# Assignment:
Below are records; reproduce exactly the lines from the one that has "You are a computer-use" through the one that has "Instruction: Click share", ends included, and nothing more.

# Information:
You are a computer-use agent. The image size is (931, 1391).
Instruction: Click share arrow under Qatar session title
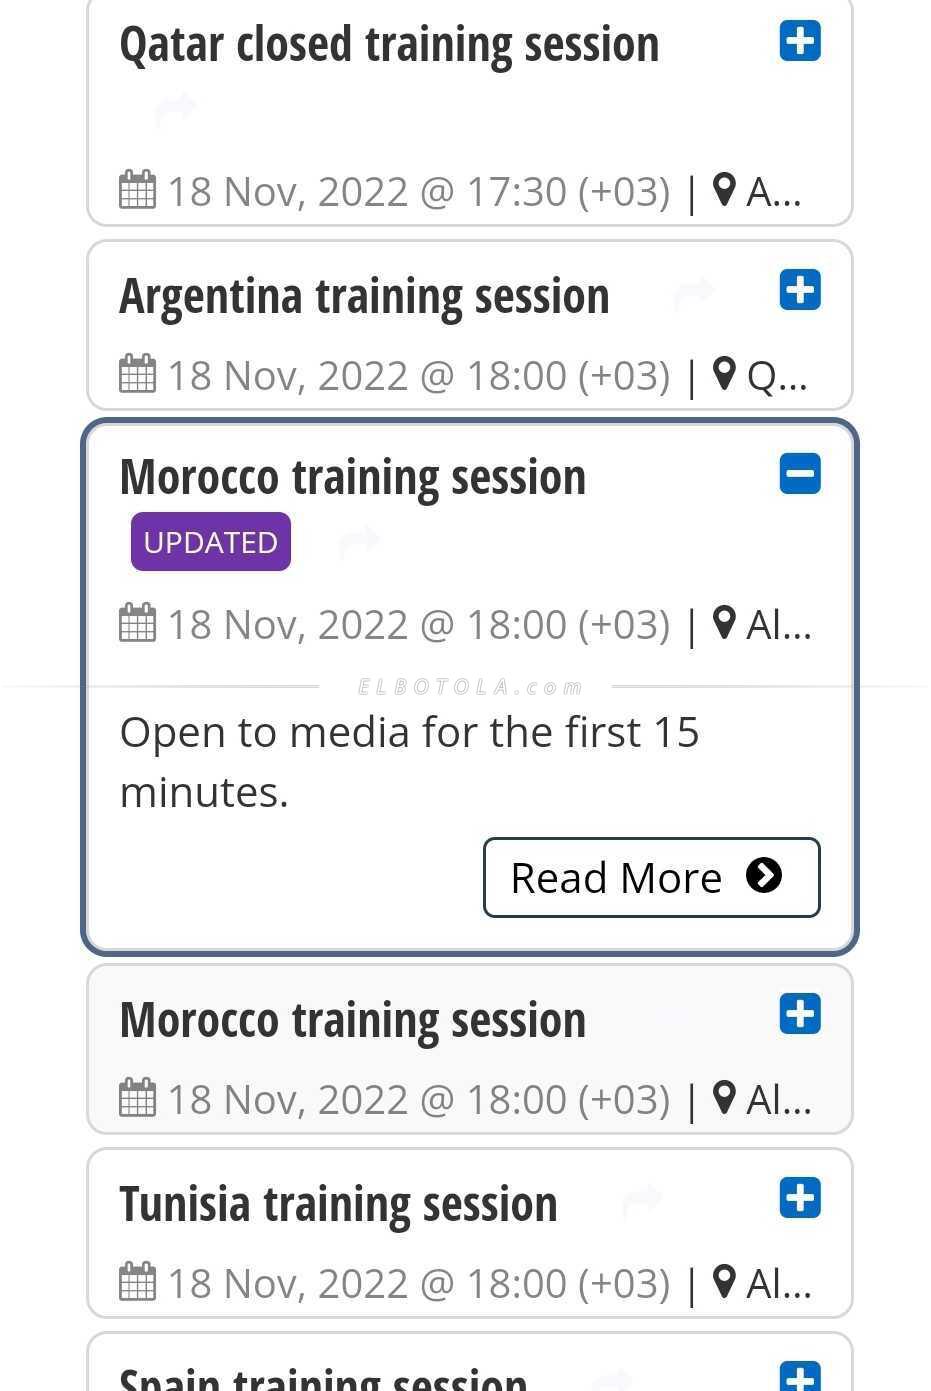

==

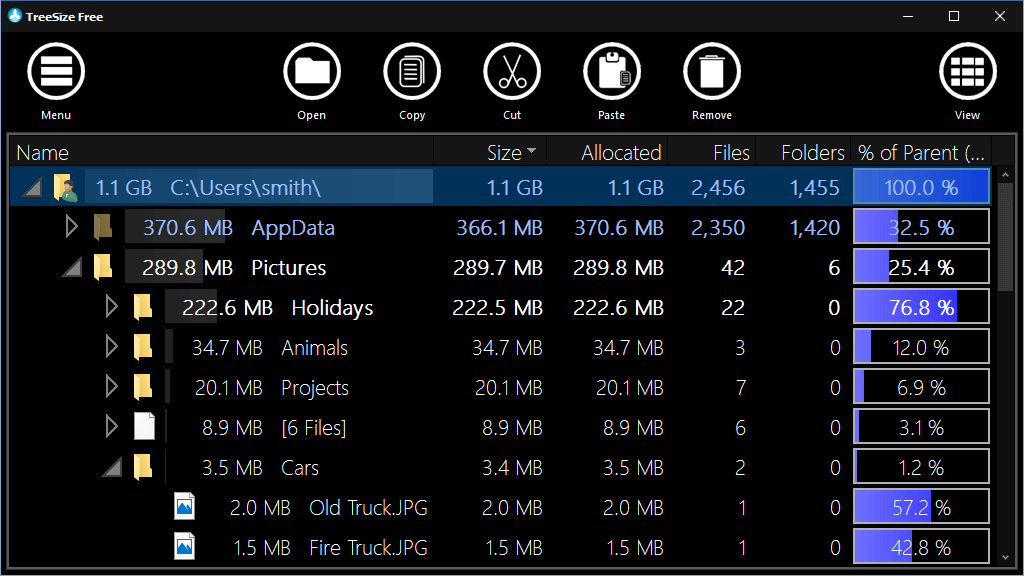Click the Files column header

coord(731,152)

...

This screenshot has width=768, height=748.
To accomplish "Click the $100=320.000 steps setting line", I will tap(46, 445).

# Task response:
You are a computer-use agent. The image size is (931, 1391).
Instruction: Click share arrow under Qatar session title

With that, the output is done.